1Department of Health Care and Epidemiology, University of British Columbia, Vancouver, Canada

2Centre de recherche du Centre Hospitalier de l'Université de Montréal, Canada

3Groupe de Recherche Interdisciplinaire en santé, Université de Montréal, Canada

4Centre for Development Studies, Thiruvananthapuram, India

author email corresponding author email

International Journal for Equity in Health 2008, 7:2doi:10.1186/1475-9276-7-2

Published: 10 January 2008

Abstract

Background

This study examines associations between female participation in a microcredit program in India, known as self help groups (SHGs), and women's health in the south Indian state of Kerala. Because SHGs do not have a formal health program, this provides a unique opportunity to assess whether SHG participation influences women's health via the social determinants of health.

Methods

This cross-sectional study used special survey data collected in 2003 from one Panchayat (territorial decentralized unit).
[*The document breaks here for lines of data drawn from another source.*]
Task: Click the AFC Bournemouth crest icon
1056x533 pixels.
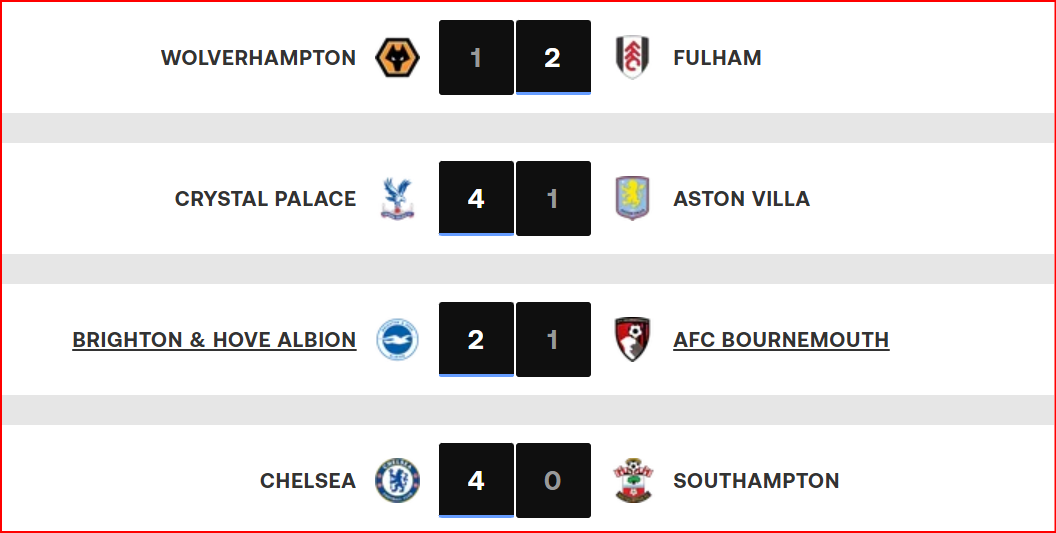Action: [x=632, y=339]
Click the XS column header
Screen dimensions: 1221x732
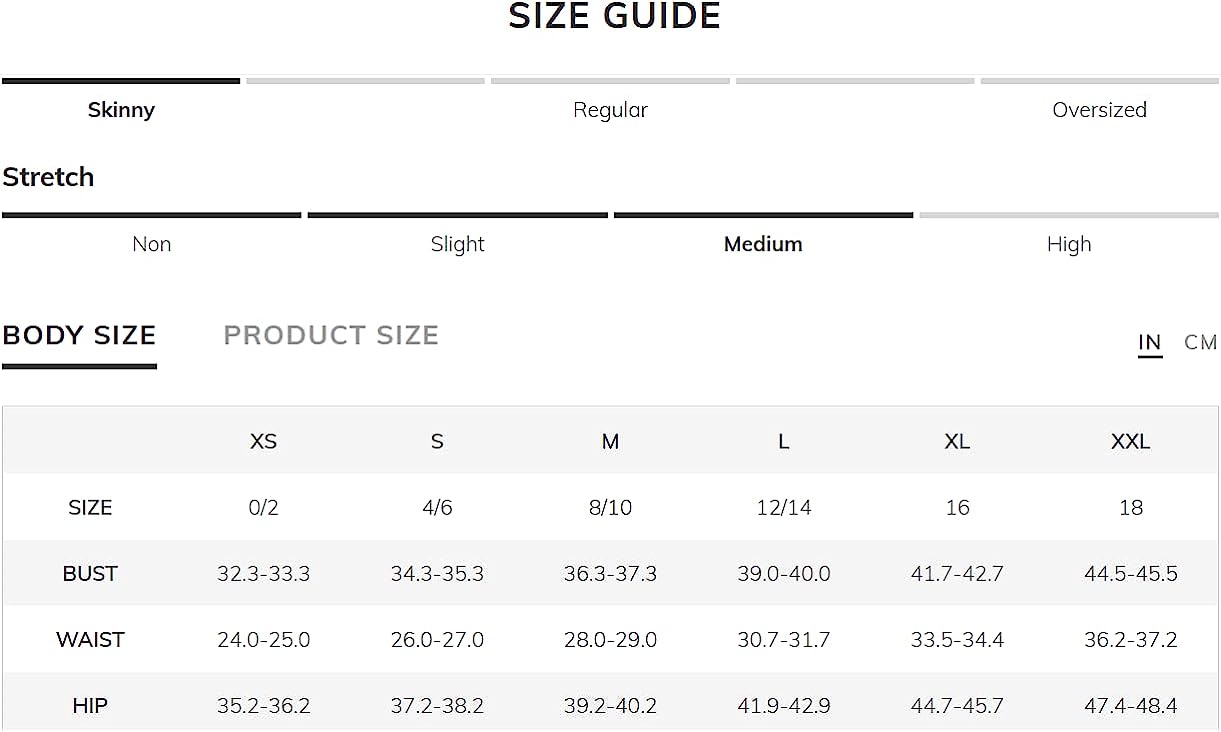pyautogui.click(x=263, y=441)
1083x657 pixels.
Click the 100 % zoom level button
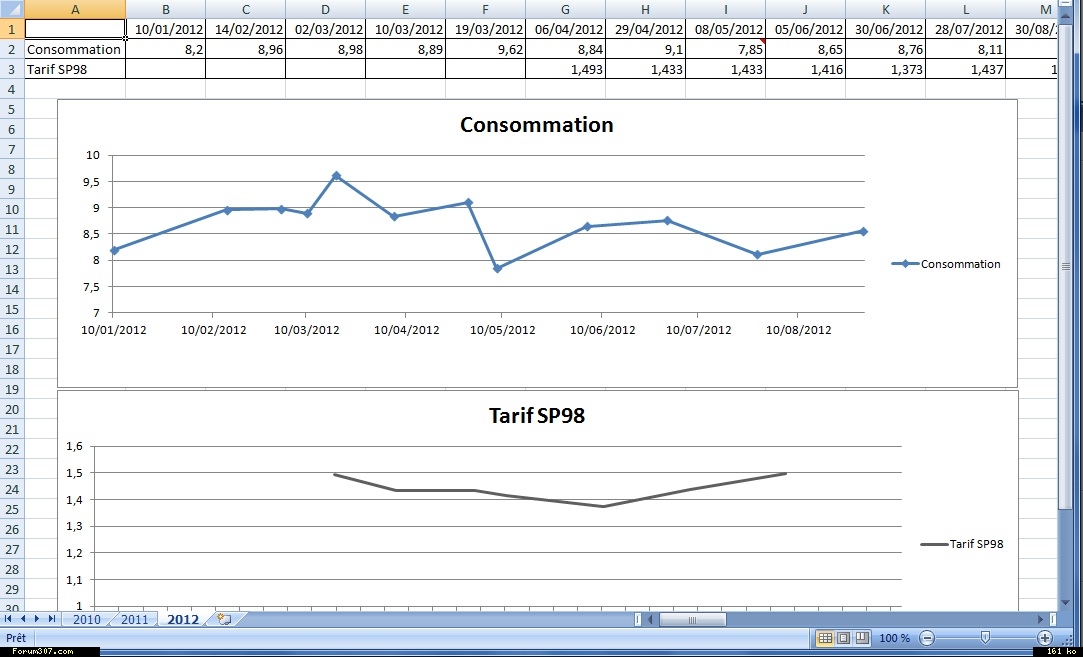point(894,638)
Information was collected on women's characteristics, health determinants (exclusion to health care, exposure to health risks, decision-making agency), and health achievements (self assessed health, markers of mental health). The study sample included 928 non elderly poor women.

Results

The primary finding is that compared to non-participants living in a household without a SHG member, the odds of facing exclusion is significantly lower among early joiners, women who were members for more than 2 years (OR = 0.58, CI = 0.41–0.80), late joiners, members for 2 years and less (OR = 0.60, CI = 0.39–0.94), and non-participants who live in a household with a SHG member (OR = 0.53, CI = 0.32–0.90). We also found that after controlling for key women's characteristics, early joiners of a SHG are less likely to report emotional stress and poor life satisfaction compared to non-members (OR = 0.52, CI = 0.30–0.93; OR = 0.32, CI = 0.14–0.71). No associations were found between SHG participation and self assessed health or exposure to health risks. The relationship between SHG participation and decision-making agency is unclear.

Conclusion

Microcredit is not a panacea, but could help to improve the health of poor women by addressing certain issues relevant to the context. In Kerala, SHG participation can help protect poor women against exclusion to health care and possibly aid in promoting their mental health.